Entries:

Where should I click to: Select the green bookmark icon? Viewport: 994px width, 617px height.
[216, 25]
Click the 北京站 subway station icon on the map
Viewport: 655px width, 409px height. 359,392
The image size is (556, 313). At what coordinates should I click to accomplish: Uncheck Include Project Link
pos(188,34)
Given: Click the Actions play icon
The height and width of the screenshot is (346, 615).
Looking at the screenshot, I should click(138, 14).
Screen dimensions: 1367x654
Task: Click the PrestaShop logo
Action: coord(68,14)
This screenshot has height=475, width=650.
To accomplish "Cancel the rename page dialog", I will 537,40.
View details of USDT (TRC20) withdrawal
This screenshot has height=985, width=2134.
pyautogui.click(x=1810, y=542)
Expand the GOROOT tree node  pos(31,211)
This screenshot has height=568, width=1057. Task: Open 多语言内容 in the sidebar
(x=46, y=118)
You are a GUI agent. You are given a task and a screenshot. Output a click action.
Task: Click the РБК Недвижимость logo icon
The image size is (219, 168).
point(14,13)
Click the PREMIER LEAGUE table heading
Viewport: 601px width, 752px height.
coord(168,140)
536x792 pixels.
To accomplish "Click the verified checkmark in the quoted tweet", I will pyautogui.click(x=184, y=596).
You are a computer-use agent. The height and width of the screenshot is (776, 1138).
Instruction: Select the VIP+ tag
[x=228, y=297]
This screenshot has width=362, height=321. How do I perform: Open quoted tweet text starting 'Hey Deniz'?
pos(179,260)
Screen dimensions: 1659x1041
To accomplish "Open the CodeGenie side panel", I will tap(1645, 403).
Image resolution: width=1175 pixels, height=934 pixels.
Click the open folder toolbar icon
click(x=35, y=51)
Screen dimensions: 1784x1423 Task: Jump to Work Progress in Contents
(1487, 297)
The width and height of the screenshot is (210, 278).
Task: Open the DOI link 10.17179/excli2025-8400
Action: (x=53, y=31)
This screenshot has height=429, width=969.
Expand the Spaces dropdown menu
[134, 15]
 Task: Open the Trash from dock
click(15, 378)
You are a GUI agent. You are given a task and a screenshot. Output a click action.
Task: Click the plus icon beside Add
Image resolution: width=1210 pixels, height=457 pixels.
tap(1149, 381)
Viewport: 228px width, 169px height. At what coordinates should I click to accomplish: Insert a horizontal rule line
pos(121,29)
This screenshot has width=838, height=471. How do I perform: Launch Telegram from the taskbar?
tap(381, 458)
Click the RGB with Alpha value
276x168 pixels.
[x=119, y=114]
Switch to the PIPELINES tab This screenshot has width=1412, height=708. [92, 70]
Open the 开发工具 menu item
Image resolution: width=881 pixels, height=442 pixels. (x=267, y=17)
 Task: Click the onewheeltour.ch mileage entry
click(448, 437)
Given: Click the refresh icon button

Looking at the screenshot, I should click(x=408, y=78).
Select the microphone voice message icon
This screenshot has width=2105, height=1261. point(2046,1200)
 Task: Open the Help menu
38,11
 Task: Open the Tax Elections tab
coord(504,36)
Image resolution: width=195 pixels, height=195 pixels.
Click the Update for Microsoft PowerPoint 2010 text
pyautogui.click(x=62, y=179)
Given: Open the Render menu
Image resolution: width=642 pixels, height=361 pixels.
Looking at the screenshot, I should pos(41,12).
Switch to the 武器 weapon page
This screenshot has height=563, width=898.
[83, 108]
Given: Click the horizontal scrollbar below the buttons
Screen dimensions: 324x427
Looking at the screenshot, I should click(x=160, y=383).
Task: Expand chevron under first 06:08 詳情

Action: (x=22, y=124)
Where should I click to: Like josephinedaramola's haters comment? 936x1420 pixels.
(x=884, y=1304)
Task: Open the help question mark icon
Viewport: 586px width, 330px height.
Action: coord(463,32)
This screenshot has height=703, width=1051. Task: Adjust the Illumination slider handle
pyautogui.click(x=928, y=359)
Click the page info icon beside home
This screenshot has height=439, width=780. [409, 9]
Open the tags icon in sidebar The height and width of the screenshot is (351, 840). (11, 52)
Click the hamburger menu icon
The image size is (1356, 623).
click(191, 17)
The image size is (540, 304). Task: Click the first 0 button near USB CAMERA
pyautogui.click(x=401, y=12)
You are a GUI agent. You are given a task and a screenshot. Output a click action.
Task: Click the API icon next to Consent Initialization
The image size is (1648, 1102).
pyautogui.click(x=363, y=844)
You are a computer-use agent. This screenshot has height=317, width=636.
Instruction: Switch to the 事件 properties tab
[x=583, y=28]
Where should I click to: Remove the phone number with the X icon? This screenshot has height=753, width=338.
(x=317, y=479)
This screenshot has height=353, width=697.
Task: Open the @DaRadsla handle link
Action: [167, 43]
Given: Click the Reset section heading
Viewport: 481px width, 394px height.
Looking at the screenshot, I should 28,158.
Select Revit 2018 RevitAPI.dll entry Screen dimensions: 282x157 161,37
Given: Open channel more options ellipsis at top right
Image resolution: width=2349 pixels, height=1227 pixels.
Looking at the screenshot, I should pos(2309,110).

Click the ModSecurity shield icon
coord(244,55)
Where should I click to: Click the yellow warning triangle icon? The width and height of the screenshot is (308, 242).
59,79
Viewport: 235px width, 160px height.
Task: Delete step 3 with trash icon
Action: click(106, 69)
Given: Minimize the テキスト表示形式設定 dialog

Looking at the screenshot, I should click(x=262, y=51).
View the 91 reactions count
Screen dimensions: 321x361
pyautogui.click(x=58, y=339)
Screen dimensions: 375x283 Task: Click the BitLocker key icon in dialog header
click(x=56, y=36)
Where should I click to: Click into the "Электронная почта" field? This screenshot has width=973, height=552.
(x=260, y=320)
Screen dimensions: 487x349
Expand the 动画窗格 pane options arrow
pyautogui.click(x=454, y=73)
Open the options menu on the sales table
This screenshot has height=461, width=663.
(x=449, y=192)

To do:
Please express every line of the items above as a JSON list of strings, one string per line, leaving out any blank lines.

Solution for this problem:
[
  "Where should I click to: Select the green bookmark icon? Viewport: 994px width, 617px height.",
  "[216, 25]",
  "Click the 北京站 subway station icon on the map",
  "Viewport: 655px width, 409px height. 359,392",
  "The image size is (556, 313). At what coordinates should I click to accomplish: Uncheck Include Project Link",
  "pos(188,34)",
  "Given: Click the Actions play icon",
  "The height and width of the screenshot is (346, 615).",
  "Looking at the screenshot, I should click(138, 14).",
  "Screen dimensions: 1367x654",
  "Task: Click the PrestaShop logo",
  "Action: coord(68,14)",
  "This screenshot has height=475, width=650.",
  "To accomplish \"Cancel the rename page dialog\", I will 537,40.",
  "View details of USDT (TRC20) withdrawal",
  "This screenshot has height=985, width=2134.",
  "pyautogui.click(x=1810, y=542)",
  "Expand the GOROOT tree node  pos(31,211)",
  "This screenshot has height=568, width=1057. Task: Open 多语言内容 in the sidebar",
  "(x=46, y=118)",
  "You are a GUI agent. You are given a task and a screenshot. Output a click action.",
  "Task: Click the РБК Недвижимость logo icon",
  "The image size is (219, 168).",
  "point(14,13)",
  "Click the PREMIER LEAGUE table heading",
  "Viewport: 601px width, 752px height.",
  "coord(168,140)",
  "536x792 pixels.",
  "To accomplish \"Click the verified checkmark in the quoted tweet\", I will pyautogui.click(x=184, y=596).",
  "You are a computer-use agent. The height and width of the screenshot is (776, 1138).",
  "Instruction: Select the VIP+ tag",
  "[x=228, y=297]",
  "This screenshot has width=362, height=321. How do I perform: Open quoted tweet text starting 'Hey Deniz'?",
  "pos(179,260)",
  "Screen dimensions: 1659x1041",
  "To accomplish \"Open the CodeGenie side panel\", I will tap(1645, 403).",
  "Image resolution: width=1175 pixels, height=934 pixels.",
  "Click the open folder toolbar icon",
  "click(x=35, y=51)",
  "Screen dimensions: 1784x1423 Task: Jump to Work Progress in Contents",
  "(1487, 297)",
  "The width and height of the screenshot is (210, 278).",
  "Task: Open the DOI link 10.17179/excli2025-8400",
  "Action: (x=53, y=31)",
  "This screenshot has height=429, width=969.",
  "Expand the Spaces dropdown menu",
  "[134, 15]",
  " Task: Open the Trash from dock",
  "click(15, 378)",
  "You are a GUI agent. You are given a task and a screenshot. Output a click action.",
  "Task: Click the plus icon beside Add",
  "Image resolution: width=1210 pixels, height=457 pixels.",
  "tap(1149, 381)",
  "Viewport: 228px width, 169px height. At what coordinates should I click to accomplish: Insert a horizontal rule line",
  "pos(121,29)",
  "This screenshot has width=838, height=471. How do I perform: Launch Telegram from the taskbar?",
  "tap(381, 458)",
  "Click the RGB with Alpha value",
  "276x168 pixels.",
  "[x=119, y=114]",
  "Switch to the PIPELINES tab This screenshot has width=1412, height=708. [92, 70]",
  "Open the 开发工具 menu item",
  "Image resolution: width=881 pixels, height=442 pixels. (x=267, y=17)",
  " Task: Click the onewheeltour.ch mileage entry",
  "click(448, 437)",
  "Given: Click the refresh icon button",
  "Looking at the screenshot, I should click(x=408, y=78).",
  "Select the microphone voice message icon",
  "This screenshot has width=2105, height=1261. point(2046,1200)",
  " Task: Open the Help menu",
  "38,11",
  " Task: Open the Tax Elections tab",
  "coord(504,36)",
  "Image resolution: width=195 pixels, height=195 pixels.",
  "Click the Update for Microsoft PowerPoint 2010 text",
  "pyautogui.click(x=62, y=179)",
  "Given: Open the Render menu",
  "Image resolution: width=642 pixels, height=361 pixels.",
  "Looking at the screenshot, I should pos(41,12).",
  "Switch to the 武器 weapon page",
  "This screenshot has height=563, width=898.",
  "[83, 108]",
  "Given: Click the horizontal scrollbar below the buttons",
  "Screen dimensions: 324x427",
  "Looking at the screenshot, I should click(x=160, y=383).",
  "Task: Expand chevron under first 06:08 詳情",
  "Action: (x=22, y=124)",
  "Where should I click to: Like josephinedaramola's haters comment? 936x1420 pixels.",
  "(x=884, y=1304)",
  "Task: Open the help question mark icon",
  "Viewport: 586px width, 330px height.",
  "Action: coord(463,32)",
  "This screenshot has height=703, width=1051. Task: Adjust the Illumination slider handle",
  "pyautogui.click(x=928, y=359)",
  "Click the page info icon beside home",
  "This screenshot has height=439, width=780. [409, 9]",
  "Open the tags icon in sidebar The height and width of the screenshot is (351, 840). (11, 52)",
  "Click the hamburger menu icon",
  "The image size is (1356, 623).",
  "click(191, 17)",
  "The image size is (540, 304). Task: Click the first 0 button near USB CAMERA",
  "pyautogui.click(x=401, y=12)",
  "You are a GUI agent. You are given a task and a screenshot. Output a click action.",
  "Task: Click the API icon next to Consent Initialization",
  "The image size is (1648, 1102).",
  "pyautogui.click(x=363, y=844)",
  "You are a computer-use agent. This screenshot has height=317, width=636.",
  "Instruction: Switch to the 事件 properties tab",
  "[x=583, y=28]",
  "Where should I click to: Remove the phone number with the X icon? This screenshot has height=753, width=338.",
  "(x=317, y=479)",
  "This screenshot has height=353, width=697.",
  "Task: Open the @DaRadsla handle link",
  "Action: [167, 43]",
  "Given: Click the Reset section heading",
  "Viewport: 481px width, 394px height.",
  "Looking at the screenshot, I should 28,158.",
  "Select Revit 2018 RevitAPI.dll entry Screen dimensions: 282x157 161,37",
  "Given: Open channel more options ellipsis at top right",
  "Image resolution: width=2349 pixels, height=1227 pixels.",
  "Looking at the screenshot, I should pos(2309,110).",
  "Click the ModSecurity shield icon",
  "coord(244,55)",
  "Where should I click to: Click the yellow warning triangle icon? The width and height of the screenshot is (308, 242).",
  "59,79",
  "Viewport: 235px width, 160px height.",
  "Task: Delete step 3 with trash icon",
  "Action: click(106, 69)",
  "Given: Minimize the テキスト表示形式設定 dialog",
  "Looking at the screenshot, I should click(x=262, y=51).",
  "View the 91 reactions count",
  "Screen dimensions: 321x361",
  "pyautogui.click(x=58, y=339)",
  "Screen dimensions: 375x283 Task: Click the BitLocker key icon in dialog header",
  "click(x=56, y=36)",
  "Where should I click to: Click into the \"Электронная почта\" field? This screenshot has width=973, height=552.",
  "(x=260, y=320)",
  "Screen dimensions: 487x349",
  "Expand the 动画窗格 pane options arrow",
  "pyautogui.click(x=454, y=73)",
  "Open the options menu on the sales table",
  "This screenshot has height=461, width=663.",
  "(x=449, y=192)"
]